Von Januar bis März 2006 stieg der Umsatz in den größeren Thüringer Industriebetrieben1) gegenüber dem vergleichbaren Vorjahreszeitraum um 10,8 Prozent. In der Summe der neuen Bundesländer wurde mit 13,5 Prozent ein höherer Zuwachs erreicht. Deutschlandweit fiel der Umsatzanstieg mit 9,4 Prozent etwas geringer aus. Im bundesweiten Ländervergleich erreichte Thüringen den 6. Platz beim Umsatzzuwachs.

Der Auslandsumsatz Thüringens stieg von Januar bis März 2006 gegenüber dem Vorjahreszeitraum um 10,0 Prozent. In den Industriebetrieben aller neuen Bundesländer wurden 24,8 Prozent und in Deutschland 14,2 Prozent mehr Auslandsumsatz erzielt.

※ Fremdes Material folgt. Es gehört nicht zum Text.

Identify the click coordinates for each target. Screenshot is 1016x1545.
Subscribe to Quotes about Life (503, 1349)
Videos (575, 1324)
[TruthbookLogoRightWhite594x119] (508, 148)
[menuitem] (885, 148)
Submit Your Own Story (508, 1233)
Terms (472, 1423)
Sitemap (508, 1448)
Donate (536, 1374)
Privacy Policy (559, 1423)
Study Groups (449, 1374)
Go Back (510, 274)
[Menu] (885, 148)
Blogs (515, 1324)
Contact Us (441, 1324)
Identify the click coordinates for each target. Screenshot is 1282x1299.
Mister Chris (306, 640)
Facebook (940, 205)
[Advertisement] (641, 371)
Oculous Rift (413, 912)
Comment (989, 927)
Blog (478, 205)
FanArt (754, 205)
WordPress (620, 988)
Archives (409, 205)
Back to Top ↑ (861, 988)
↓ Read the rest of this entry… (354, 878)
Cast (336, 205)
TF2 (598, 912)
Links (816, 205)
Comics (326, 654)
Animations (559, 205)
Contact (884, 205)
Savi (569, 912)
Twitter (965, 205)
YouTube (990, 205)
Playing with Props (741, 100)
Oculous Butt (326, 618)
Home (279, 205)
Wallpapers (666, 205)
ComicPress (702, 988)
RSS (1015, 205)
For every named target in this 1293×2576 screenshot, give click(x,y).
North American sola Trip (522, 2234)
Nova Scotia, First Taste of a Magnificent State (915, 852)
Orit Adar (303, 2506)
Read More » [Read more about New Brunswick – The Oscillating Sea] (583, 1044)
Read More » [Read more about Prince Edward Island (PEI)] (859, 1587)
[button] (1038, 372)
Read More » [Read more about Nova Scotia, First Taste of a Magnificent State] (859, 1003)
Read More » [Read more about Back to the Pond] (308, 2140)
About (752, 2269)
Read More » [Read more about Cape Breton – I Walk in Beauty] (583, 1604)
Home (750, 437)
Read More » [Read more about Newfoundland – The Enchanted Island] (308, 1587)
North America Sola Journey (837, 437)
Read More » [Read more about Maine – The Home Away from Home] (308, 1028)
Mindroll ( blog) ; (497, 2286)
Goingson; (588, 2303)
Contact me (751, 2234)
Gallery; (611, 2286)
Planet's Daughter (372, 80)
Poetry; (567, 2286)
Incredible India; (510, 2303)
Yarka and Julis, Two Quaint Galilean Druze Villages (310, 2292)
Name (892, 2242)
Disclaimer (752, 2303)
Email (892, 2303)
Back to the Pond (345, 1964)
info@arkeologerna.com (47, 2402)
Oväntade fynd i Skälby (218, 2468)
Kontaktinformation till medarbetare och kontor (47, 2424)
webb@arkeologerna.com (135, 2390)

Mit seinem Zuwachs im Auslandsgeschäft rangierte Thüringen auf dem 12. Platz.

Die Exportquote, d.h. der Anteil des Auslandsumsatzes am Gesamtumsatz, betrug in Thüringen 30,2 Prozent. Damit war sie um 0,8 Prozentpunkte höher als die der neuen Bundesländer, lag aber um 12,4 Prozentpunkte unter dem deutschlandweiten Wert.

Bei der Beschäftigtenentwicklung hatte Thüringen von Januar bis März 2006 zum gleichen Zeitraum des Vorjahres ein Minus von 0,7 Prozent. In den neuen Bundesländern wurde ein Anstieg um 0,2 Prozent ermittelt; in Deutschland ging die Beschäftigtenzahl um 1,3 Prozent zurück. Thüringen lag damit an 6. Stelle aller Bundesländer.

Die unterschiedliche Beschäftigtenentwicklung blieb nicht ohne Einfluss auf die Umsatzproduktivität:
Der Umsatz je Beschäftigten stieg in Thüringen langsamer als im Durchschnitt der neuen Bundesländer, jedoch schneller als im Bundesdurchschnitt. Im Vergleich der 16 Bundesländer rangierte Thüringen auf Platz 7.

1) Zur Entlastung kleinerer Betriebe werden monatlich nur die Betriebe von Unternehmen mit im Allgemeinen 20 und mehr Beschäftigten der Industrie (Bergbau und Verarbeitendes Gewerbe) befragt.